Sarah Wendell, of Smart Bitches Trashy Books, has a philosophy I really admire: any time she complains about something more than twice, she feels the need to personally do something to fix the problem. In this case, the third time she found herself lamenting the lack of Hanukkah-themed romance, she sat down and wrote this novella.
I'm not Jewish, and the idea of a religious camp for families sort of went over my head, so I think there are a lot of readers who will get a lot more out of this story than I did. That said, I still enjoyed the read. Genevieve and Jeremy have been friends forever, first as campers at Meira, then as counselors, but both the camp and their friendship are threatened. The camp is in financial straits, and in an attempt to earn money and drum up summer business, Meira has a special winter session during Hanukkah. Genevieve and Jeremy are counselors together, but this will be the last time: even if the camp manages to stay open, they are adults now, and Jeremy especially can't get the time off from his real job (in his family's Jewish mortuary) to work summers any more.
That's right: the hero of this novella is a mortician. A daring choice, no?
There are some dark and twisty themes in this story -- Jeremy's career, Genevieve's grief over the recent death of her parents, the loss of childhood innocence and the onset of adult responsibility -- but as Smart Bitches readers will expect, the story zips along, propelled by Wendell's snarky dialogue, and there were a few points where I laughed out loud.
Bonus: I'm pretty sure this is FREE right now at most e-booksellers.
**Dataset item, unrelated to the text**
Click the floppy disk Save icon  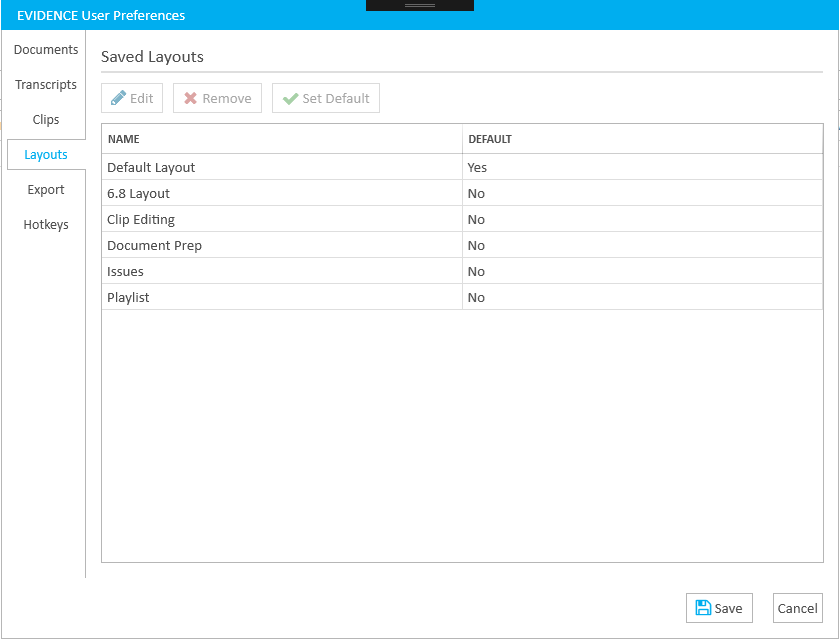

I am almost pathologically unable to leave a series unfinished. If I hate the first book, I can walk away, but once I've read two or more, I feel compelled to close out the series even when I'm just not that in to it. That's why I read Sarah Morgan's Suddenly Last Summer, a summertime contemporary sandwiched between the Christmas-themed Sleigh Bells in the Snow, which I read last December and rated 2.5 stars, and Maybe This Christmas, which I read last week and rated 3.5 stars. In reading Maybe This Christmas, I discovered that I'd missed this book, and had to go back and close out the trilogy even though none of the three books really stood out from the crowd.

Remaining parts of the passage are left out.